[RECORDS]

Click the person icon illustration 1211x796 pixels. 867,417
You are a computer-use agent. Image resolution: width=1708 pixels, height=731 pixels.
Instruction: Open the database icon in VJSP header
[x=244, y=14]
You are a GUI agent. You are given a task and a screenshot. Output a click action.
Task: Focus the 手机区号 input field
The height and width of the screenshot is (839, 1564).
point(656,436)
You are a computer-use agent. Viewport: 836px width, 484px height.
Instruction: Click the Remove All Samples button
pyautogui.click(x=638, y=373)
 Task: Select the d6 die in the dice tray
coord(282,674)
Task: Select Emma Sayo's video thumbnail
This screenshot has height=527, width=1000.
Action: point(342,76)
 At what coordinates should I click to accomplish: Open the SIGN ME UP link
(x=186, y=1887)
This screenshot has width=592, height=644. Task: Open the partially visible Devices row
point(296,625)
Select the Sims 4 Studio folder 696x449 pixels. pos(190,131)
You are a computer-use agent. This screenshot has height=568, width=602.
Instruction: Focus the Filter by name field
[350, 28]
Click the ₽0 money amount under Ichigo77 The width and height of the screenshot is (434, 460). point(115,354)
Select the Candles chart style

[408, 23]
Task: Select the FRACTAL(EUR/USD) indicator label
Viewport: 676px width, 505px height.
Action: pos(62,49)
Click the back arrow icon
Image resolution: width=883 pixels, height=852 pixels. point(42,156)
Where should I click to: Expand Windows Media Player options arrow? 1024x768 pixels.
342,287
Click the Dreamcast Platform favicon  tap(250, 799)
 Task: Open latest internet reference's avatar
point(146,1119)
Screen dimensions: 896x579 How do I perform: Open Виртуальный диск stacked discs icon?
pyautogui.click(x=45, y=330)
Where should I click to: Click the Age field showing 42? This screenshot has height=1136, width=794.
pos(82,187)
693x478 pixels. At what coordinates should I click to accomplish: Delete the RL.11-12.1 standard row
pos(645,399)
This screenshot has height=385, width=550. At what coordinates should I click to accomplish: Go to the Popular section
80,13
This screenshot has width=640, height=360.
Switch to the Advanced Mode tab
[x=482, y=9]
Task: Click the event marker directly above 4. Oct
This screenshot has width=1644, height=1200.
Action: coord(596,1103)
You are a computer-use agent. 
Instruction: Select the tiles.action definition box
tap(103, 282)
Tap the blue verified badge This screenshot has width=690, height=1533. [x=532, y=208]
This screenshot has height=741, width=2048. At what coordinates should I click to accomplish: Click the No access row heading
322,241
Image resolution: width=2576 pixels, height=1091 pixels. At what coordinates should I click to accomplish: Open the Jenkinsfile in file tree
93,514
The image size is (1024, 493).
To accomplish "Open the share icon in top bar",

[/RECORDS]

Return exactly the lines above from the line that has "The height and" through the line that has "Task: Select Emma Sayo's video thumbnail", inclusive, and nothing else.

The height and width of the screenshot is (839, 1564).
point(656,436)
You are a computer-use agent. Viewport: 836px width, 484px height.
Instruction: Click the Remove All Samples button
pyautogui.click(x=638, y=373)
 Task: Select the d6 die in the dice tray
coord(282,674)
Task: Select Emma Sayo's video thumbnail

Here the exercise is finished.